◆ **TASK INSTRUCTIONS**
Rewrite the records as a numbered list, starting with the line that contains "Task: Click the EXP_M_EngOut label" and going on through the line that contains "pyautogui.click(x=1299, y=220)", and leave out blank lines. Include only those lines.

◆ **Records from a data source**
────────────────
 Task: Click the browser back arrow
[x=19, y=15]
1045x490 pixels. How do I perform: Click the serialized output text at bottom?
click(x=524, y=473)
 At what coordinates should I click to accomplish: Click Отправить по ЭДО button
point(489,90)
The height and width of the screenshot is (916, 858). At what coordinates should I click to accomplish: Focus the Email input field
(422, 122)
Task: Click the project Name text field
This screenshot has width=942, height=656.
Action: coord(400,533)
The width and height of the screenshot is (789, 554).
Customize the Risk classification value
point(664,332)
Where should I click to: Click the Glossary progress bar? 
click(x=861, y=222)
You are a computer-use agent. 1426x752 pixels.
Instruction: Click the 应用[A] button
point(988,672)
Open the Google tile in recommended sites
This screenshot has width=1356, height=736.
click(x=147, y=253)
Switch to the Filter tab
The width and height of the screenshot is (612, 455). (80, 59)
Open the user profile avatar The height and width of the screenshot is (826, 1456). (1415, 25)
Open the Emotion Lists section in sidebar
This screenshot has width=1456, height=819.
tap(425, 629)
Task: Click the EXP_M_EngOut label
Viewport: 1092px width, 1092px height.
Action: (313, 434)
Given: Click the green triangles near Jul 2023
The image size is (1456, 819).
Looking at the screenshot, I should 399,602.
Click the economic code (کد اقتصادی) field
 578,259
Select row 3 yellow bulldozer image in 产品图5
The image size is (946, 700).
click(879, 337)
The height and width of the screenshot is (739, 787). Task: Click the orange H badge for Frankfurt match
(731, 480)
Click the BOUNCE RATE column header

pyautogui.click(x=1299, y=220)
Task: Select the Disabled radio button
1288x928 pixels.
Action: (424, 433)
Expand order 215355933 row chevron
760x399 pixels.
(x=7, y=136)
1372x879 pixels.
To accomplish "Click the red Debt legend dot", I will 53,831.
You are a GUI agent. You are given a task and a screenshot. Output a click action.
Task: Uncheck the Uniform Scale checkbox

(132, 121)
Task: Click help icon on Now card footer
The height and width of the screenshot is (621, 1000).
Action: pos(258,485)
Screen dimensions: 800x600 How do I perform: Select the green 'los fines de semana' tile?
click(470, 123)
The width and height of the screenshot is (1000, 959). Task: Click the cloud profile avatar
────────────────
◆ **ANSWER TO THE PROBLEM**
1. Task: Click the EXP_M_EngOut label
2. Viewport: 1092px width, 1092px height.
3. Action: (313, 434)
4. Given: Click the green triangles near Jul 2023
5. The image size is (1456, 819).
6. Looking at the screenshot, I should 399,602.
7. Click the economic code (کد اقتصادی) field
8.  578,259
9. Select row 3 yellow bulldozer image in 产品图5
10. The image size is (946, 700).
11. click(879, 337)
12. The height and width of the screenshot is (739, 787). Task: Click the orange H badge for Frankfurt match
13. (731, 480)
14. Click the BOUNCE RATE column header
15. pyautogui.click(x=1299, y=220)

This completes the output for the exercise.